All-Conference Scheduling is the Wave of the Dystopian College Football Future
Today, the cagey commissioner of the SEC Greg Sankey, cracked wise before a forum of reporters gathered fo SEC Media Days:
Oh, Greg! You are such a card! I’m here to tell you though, the SEC is 100% looking to a 10-game conference schedule. In fact, it is likely working on a 12-game conference schedule. I’m speaking not from the position of paranoia, but from the bottomline. The SEC (and BIG 10) are hauling in obnoxious sums of money, but it’s still not enough. By weakening the NCAA and betraying the PAC 12 and BIG12, the BIG10 and SEC are is position to carve the rest of the meat of the college football carcass.
The SEC doesn’t care about bowl games
Thanks to a playoff system that was supposed to bring intrigue to college football but only serves to strenghten a handful of the usual blue-blooded programs, few outside the Group of Five genuinely care about the Bowl game. Of the players on ESPN’s Todd McShay’s top 50 list of 2022 NFL Draft prospects, 14 opted out of their school’s bowl game. The SEC simply doesn’t view Bowl games as mattering that much – especially once they gain enough influential programs to autocratically dictate (or eliminate) bowl games.
Crassly put, if Mississippi State has the choice between scheduling enough G5 opponents to maybe reach six wins, or go 2-10 in an all SEC slate while pocketing a billion dollars, the Bulldogs are choosing the bag. Besides, with only the BIG10 and SEC calling the shots, what stops these two conferences from creating a bowl system that rewards only their own? FOX and ESPN would be first to finance such an arrangement.
The SEC has zero obligation to lift the G5
Group of Five conferences generate a fraction of the income generated by the SEC – but for Greg Sankey that’s just cash left on the table. Crunch the numbers. Arkansas would much rather lose to Texas A&M than to North Texas – to which Arkansas shelled out $1,000,000 for a humiliating defeat on national television. In addition, both Conference USA and the Sun Belt occupy space within the SEC footprint. As former Arkansas athletic director Jeff Long once put it, UofA needs every Arkansan to be a Razorback. Every sweatshirt or cap not bearing that hideous forward facing hog is wasted opportunity. Sankey doesn’t want to share retail self-space with Troy and Coastal Carolina.

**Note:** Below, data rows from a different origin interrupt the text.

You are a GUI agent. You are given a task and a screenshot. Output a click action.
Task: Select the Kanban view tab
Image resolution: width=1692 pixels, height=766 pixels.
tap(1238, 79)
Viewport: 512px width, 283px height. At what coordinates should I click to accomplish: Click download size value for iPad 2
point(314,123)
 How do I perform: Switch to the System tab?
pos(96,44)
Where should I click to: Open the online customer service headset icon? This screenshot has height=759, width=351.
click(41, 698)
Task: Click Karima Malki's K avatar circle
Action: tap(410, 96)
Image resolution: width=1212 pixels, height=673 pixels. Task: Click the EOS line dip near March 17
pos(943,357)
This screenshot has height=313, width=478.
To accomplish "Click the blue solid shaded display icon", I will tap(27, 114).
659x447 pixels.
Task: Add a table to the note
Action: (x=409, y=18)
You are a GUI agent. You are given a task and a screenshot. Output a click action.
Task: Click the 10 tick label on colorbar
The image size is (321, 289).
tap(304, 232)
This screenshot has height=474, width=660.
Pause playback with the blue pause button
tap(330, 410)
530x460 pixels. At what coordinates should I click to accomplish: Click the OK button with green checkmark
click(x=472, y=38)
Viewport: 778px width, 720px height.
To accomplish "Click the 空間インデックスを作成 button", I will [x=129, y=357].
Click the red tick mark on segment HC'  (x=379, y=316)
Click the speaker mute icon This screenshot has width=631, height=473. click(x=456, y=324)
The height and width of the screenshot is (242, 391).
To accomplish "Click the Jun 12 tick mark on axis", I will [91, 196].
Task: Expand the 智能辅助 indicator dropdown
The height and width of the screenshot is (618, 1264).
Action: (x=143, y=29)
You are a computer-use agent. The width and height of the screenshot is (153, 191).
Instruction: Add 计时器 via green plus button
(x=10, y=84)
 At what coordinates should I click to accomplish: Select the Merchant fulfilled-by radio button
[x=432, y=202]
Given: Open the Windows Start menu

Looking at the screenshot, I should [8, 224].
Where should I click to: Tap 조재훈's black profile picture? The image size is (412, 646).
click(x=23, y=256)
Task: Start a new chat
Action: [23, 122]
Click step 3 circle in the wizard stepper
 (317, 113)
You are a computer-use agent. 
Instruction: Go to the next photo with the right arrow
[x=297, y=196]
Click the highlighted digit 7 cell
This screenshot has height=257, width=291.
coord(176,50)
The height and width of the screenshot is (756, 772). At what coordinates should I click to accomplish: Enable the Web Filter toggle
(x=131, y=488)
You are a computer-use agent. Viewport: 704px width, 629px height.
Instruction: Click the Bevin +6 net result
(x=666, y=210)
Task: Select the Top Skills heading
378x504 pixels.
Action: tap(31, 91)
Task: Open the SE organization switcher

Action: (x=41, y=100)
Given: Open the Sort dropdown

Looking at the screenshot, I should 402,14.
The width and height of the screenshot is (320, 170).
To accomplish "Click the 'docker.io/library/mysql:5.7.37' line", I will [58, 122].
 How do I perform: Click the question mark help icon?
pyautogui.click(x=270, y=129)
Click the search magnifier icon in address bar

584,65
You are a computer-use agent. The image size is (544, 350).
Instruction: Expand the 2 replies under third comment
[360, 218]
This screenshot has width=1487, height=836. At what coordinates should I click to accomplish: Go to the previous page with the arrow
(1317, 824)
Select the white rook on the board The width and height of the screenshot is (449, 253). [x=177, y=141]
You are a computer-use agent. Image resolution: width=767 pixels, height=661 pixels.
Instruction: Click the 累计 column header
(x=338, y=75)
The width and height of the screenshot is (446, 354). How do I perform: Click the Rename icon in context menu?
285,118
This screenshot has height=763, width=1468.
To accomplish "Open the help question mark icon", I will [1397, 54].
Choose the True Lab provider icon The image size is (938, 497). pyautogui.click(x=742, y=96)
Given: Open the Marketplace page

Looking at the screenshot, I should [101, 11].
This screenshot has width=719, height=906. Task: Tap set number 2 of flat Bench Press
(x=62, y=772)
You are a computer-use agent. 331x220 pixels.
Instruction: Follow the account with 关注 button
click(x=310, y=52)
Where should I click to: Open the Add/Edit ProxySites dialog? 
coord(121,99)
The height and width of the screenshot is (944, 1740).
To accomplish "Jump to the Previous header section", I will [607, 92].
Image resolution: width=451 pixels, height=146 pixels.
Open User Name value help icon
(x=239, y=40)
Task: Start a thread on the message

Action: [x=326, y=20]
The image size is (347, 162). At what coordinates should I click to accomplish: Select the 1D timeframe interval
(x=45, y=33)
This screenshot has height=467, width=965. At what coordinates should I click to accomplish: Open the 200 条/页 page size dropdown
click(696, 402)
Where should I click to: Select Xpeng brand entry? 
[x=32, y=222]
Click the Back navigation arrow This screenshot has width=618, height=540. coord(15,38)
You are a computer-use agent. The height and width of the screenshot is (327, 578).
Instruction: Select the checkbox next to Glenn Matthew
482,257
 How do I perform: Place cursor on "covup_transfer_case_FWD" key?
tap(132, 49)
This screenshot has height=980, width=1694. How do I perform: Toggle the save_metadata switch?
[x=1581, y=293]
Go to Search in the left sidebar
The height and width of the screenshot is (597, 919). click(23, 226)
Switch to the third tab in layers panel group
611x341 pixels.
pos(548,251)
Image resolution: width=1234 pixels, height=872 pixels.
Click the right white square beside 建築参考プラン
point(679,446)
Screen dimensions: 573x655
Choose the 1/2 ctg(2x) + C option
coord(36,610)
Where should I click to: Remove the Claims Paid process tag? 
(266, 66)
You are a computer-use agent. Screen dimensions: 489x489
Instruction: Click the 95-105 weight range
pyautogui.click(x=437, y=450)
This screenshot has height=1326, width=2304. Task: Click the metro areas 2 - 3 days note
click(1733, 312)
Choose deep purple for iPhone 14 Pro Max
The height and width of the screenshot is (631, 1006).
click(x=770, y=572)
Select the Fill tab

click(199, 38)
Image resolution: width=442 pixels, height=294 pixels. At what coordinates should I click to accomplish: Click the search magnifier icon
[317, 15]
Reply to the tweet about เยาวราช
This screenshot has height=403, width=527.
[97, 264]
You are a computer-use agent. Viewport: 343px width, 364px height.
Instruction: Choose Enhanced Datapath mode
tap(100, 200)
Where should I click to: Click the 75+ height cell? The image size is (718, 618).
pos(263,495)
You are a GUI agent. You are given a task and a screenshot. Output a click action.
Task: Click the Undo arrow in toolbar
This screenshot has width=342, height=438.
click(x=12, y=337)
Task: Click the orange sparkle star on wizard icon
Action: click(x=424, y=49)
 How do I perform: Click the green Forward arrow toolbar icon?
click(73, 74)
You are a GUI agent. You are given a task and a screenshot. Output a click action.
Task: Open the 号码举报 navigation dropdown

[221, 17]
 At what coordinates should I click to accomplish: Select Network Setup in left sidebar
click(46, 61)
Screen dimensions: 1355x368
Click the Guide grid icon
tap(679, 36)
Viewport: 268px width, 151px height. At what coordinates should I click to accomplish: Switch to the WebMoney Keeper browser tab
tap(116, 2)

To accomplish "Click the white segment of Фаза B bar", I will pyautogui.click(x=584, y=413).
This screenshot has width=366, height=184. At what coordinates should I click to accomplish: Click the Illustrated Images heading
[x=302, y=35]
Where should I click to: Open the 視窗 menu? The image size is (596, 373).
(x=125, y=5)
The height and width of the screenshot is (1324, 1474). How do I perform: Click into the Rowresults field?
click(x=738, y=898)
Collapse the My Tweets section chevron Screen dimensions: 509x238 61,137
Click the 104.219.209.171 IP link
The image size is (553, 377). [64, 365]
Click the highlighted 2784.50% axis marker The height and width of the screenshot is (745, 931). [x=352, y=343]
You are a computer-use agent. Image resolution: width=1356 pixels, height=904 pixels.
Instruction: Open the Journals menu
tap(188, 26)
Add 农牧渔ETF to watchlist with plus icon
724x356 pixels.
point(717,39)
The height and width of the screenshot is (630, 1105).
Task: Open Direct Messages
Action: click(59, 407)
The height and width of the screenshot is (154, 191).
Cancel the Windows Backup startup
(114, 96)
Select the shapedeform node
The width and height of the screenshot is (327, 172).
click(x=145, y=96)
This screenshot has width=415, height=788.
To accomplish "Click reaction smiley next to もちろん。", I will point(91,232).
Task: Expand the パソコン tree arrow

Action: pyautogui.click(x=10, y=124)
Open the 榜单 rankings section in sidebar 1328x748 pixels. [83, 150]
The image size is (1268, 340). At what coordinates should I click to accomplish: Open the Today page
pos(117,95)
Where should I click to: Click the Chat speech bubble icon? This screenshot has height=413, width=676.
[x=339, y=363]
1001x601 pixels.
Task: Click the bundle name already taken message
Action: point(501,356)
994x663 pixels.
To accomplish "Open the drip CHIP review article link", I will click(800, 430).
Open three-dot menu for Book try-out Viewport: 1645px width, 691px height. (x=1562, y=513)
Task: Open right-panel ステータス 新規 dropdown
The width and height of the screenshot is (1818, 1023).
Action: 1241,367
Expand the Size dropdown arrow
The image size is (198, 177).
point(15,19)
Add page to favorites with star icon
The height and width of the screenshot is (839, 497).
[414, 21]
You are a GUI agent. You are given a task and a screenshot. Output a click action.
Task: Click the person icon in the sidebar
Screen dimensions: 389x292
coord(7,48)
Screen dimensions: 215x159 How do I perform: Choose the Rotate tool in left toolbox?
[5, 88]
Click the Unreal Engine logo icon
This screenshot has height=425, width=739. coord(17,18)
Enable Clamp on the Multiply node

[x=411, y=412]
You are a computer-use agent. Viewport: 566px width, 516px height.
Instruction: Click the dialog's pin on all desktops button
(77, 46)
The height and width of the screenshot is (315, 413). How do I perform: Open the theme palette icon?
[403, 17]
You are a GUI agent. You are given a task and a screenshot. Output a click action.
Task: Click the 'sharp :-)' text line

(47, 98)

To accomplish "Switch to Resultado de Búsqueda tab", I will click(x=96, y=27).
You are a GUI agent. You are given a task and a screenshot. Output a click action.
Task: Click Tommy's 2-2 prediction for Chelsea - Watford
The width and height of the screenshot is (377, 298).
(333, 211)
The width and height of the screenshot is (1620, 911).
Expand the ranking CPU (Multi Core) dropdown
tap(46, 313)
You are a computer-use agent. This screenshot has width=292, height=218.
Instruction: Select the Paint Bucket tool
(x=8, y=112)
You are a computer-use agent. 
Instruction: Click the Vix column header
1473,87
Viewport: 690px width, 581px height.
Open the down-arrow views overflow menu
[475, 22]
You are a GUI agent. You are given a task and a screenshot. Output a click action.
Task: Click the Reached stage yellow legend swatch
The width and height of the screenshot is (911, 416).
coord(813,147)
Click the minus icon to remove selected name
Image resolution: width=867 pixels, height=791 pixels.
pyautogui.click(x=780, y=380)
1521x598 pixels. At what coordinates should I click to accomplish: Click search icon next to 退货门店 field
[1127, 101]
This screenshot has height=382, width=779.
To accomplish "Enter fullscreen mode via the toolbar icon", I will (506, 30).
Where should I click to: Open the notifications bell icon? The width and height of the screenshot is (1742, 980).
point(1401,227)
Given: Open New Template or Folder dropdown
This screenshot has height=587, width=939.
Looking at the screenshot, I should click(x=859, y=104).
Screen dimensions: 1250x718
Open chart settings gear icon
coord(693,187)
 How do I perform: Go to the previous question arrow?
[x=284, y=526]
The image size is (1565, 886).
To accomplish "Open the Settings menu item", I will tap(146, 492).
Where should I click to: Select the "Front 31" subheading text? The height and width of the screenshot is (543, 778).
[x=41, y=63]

COVID proved that all-conference schedules make bank
During the stupid COVID season, the SEC played an SEC-only schedule and didn’t see a hint of decline in their broadcast ratings. That begs the question – why share the loot with another conference when 100% of the haul can fill your own coffers? Do you think Texas and Oklahoma didn’t smell this turd-pie baking? If you think I’m overestimating the all-SEC appeal, keep in mind that last year’s all-SEC national championship game national championship game drew 22.6 million viewers across ESPN’s broadcasts, a 19% increase compared to last year’s final. We’re gonna watch no matter how repetitive the match-ups become.
Yuk it up, Sankey. Laugh all the way to the bank. Want to hear something wild? Imagine SEC programs paying G5 schools to scuttle their programs. Is it beyond the pale to see Florida offering FIU $250M to fold up its tent? How about Georgia paying a similar sum to Georgia Southern? How much would Arkansas pay to finally rid itself of Arkansas State? Football is expensive. Its operation is getting pricier. Brands only increase in value if they’re growing marketshare. Buying and liquidating competition is a Gordon Gekko move that would cost SEC programs pocket change.
I hope Sankey doesn’t see that last paragraph.